Rename "GUI agent" to "screen assistant" throughout these lines, leaving everything else unchanged.

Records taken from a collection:

────────────────────────────────────────

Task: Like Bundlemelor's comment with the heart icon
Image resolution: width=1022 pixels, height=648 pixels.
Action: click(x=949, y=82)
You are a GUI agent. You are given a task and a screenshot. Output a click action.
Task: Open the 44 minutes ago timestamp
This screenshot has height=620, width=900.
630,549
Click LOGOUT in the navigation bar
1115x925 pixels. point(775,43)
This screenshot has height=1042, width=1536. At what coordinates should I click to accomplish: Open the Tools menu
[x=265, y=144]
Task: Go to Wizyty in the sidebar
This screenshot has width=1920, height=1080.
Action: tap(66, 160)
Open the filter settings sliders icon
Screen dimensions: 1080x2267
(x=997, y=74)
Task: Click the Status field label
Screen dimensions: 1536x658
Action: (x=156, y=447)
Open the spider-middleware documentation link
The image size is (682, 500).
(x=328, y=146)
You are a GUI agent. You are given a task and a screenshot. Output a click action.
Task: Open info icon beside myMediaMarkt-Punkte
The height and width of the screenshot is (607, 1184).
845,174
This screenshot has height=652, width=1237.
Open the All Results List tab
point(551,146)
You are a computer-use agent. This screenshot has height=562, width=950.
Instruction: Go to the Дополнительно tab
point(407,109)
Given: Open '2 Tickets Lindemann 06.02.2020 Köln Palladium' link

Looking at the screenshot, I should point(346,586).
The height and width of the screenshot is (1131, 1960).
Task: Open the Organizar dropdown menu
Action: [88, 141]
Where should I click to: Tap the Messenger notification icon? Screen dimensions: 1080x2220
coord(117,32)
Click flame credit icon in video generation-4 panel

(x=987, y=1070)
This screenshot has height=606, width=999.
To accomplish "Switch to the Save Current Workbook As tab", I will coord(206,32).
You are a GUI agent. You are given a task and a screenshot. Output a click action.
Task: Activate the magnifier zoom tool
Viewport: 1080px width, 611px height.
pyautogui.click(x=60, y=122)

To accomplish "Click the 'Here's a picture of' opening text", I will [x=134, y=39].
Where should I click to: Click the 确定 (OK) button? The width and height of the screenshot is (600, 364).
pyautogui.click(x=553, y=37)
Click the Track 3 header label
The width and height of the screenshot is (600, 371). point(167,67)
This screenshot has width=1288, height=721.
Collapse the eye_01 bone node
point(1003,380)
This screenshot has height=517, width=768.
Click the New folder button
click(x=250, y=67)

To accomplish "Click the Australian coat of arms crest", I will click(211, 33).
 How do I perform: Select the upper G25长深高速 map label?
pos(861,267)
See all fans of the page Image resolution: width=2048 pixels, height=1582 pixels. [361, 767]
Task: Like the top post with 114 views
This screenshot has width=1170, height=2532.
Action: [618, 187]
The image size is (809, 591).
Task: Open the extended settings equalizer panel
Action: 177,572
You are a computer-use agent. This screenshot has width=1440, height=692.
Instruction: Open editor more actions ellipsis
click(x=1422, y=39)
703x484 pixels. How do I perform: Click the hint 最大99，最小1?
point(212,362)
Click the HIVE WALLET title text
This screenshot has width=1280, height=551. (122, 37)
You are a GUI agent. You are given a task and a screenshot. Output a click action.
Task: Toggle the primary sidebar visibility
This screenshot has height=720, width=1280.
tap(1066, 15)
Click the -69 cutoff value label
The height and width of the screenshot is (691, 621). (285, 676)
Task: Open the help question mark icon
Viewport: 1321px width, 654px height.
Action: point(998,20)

────────────────────────────────────────

-- RESPONSE FOR THIS EXERCISE --
Task: Like Bundlemelor's comment with the heart icon
Image resolution: width=1022 pixels, height=648 pixels.
Action: click(x=949, y=82)
You are a screen assistant. You are given a task and a screenshot. Output a click action.
Task: Open the 44 minutes ago timestamp
This screenshot has height=620, width=900.
630,549
Click LOGOUT in the navigation bar
1115x925 pixels. point(775,43)
This screenshot has height=1042, width=1536. At what coordinates should I click to accomplish: Open the Tools menu
[x=265, y=144]
Task: Go to Wizyty in the sidebar
This screenshot has width=1920, height=1080.
Action: tap(66, 160)
Open the filter settings sliders icon
Screen dimensions: 1080x2267
(x=997, y=74)
Task: Click the Status field label
Screen dimensions: 1536x658
Action: (x=156, y=447)
Open the spider-middleware documentation link
The image size is (682, 500).
(x=328, y=146)
You are a screen assistant. You are given a task and a screenshot. Output a click action.
Task: Open info icon beside myMediaMarkt-Punkte
The height and width of the screenshot is (607, 1184).
845,174
This screenshot has height=652, width=1237.
Open the All Results List tab
point(551,146)
You are a computer-use agent. This screenshot has height=562, width=950.
Instruction: Go to the Дополнительно tab
point(407,109)
Given: Open '2 Tickets Lindemann 06.02.2020 Köln Palladium' link

Looking at the screenshot, I should point(346,586).
The height and width of the screenshot is (1131, 1960).
Task: Open the Organizar dropdown menu
Action: [88, 141]
Where should I click to: Tap the Messenger notification icon? Screen dimensions: 1080x2220
coord(117,32)
Click flame credit icon in video generation-4 panel

(x=987, y=1070)
This screenshot has height=606, width=999.
To accomplish "Switch to the Save Current Workbook As tab", I will coord(206,32).
You are a screen assistant. You are given a task and a screenshot. Output a click action.
Task: Activate the magnifier zoom tool
Viewport: 1080px width, 611px height.
pyautogui.click(x=60, y=122)

To accomplish "Click the 'Here's a picture of' opening text", I will [x=134, y=39].
Where should I click to: Click the 确定 (OK) button? The width and height of the screenshot is (600, 364).
pyautogui.click(x=553, y=37)
Click the Track 3 header label
The width and height of the screenshot is (600, 371). point(167,67)
This screenshot has width=1288, height=721.
Collapse the eye_01 bone node
point(1003,380)
This screenshot has height=517, width=768.
Click the New folder button
click(x=250, y=67)

To accomplish "Click the Australian coat of arms crest", I will click(211, 33).
 How do I perform: Select the upper G25长深高速 map label?
pos(861,267)
See all fans of the page Image resolution: width=2048 pixels, height=1582 pixels. [361, 767]
Task: Like the top post with 114 views
This screenshot has width=1170, height=2532.
Action: [618, 187]
The image size is (809, 591).
Task: Open the extended settings equalizer panel
Action: 177,572
You are a computer-use agent. This screenshot has width=1440, height=692.
Instruction: Open editor more actions ellipsis
click(x=1422, y=39)
703x484 pixels. How do I perform: Click the hint 最大99，最小1?
point(212,362)
Click the HIVE WALLET title text
This screenshot has width=1280, height=551. (122, 37)
You are a screen assistant. You are given a task and a screenshot. Output a click action.
Task: Toggle the primary sidebar visibility
This screenshot has height=720, width=1280.
tap(1066, 15)
Click the -69 cutoff value label
The height and width of the screenshot is (691, 621). (285, 676)
Task: Open the help question mark icon
Viewport: 1321px width, 654px height.
Action: point(998,20)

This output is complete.